As far as I know it is not possible, it can only be in IPS mode.

Hi MYK,

I haven’t used Kibana myself, so I’m not sure, but could some of the options in ignoring traffic be useful for you, perhaps? There are a few possibilities there, from filtering, to adding pass ou suppress rules, to bypassing traffic… 9.7. Ignoring Traffic — Suricata 7.0.0-dev documentation

Welcome to our forum and let us know if you found something that works for you! :slight_smile:

I’m guessing trying to filter on Elastic ingest is too heavy?
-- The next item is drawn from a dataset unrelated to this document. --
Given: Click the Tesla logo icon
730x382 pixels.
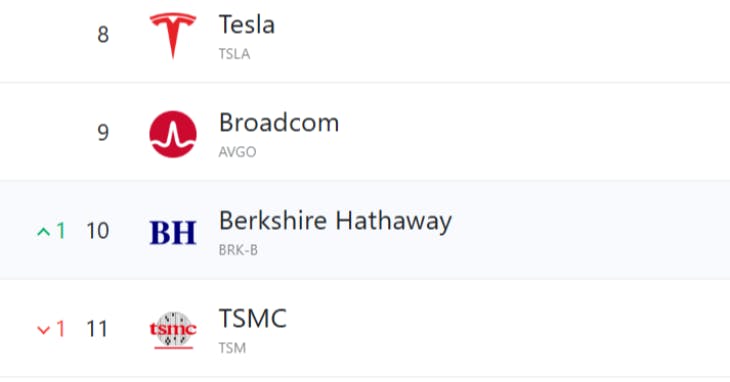Looking at the screenshot, I should (173, 36).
Are you ingesting the drops.json separately? Or everything in 1 eve json output?

If you drop any any in IPS mode I assume you would get nothing through the wire and everything in eve drops output.

Ah, re-read what suricatalfon said, yes you can not drop in IDS mode.

You could write alerts to a separate json file and ingest only that. Or filter with logstash/filebeat to only send alerts from your eve output.

Ok Thanks Guys. Ive tried several commands such as drop, pass, supress,bypass with not luck in IDS mode. Seems like the only command that works is “Alerts ip any any <> any any (msg:“pass traffic for test”; sid:123;)” Pretty much what im trying to figure out is how to ignore ignore traffic, so it wont show in kibana. As of right now were just seeing alot of good traffic and were trying to ignore those traffic within suricata. For example were seeing nessus scanning traffic. We would like to ignore the Nessus scanner IP addresses.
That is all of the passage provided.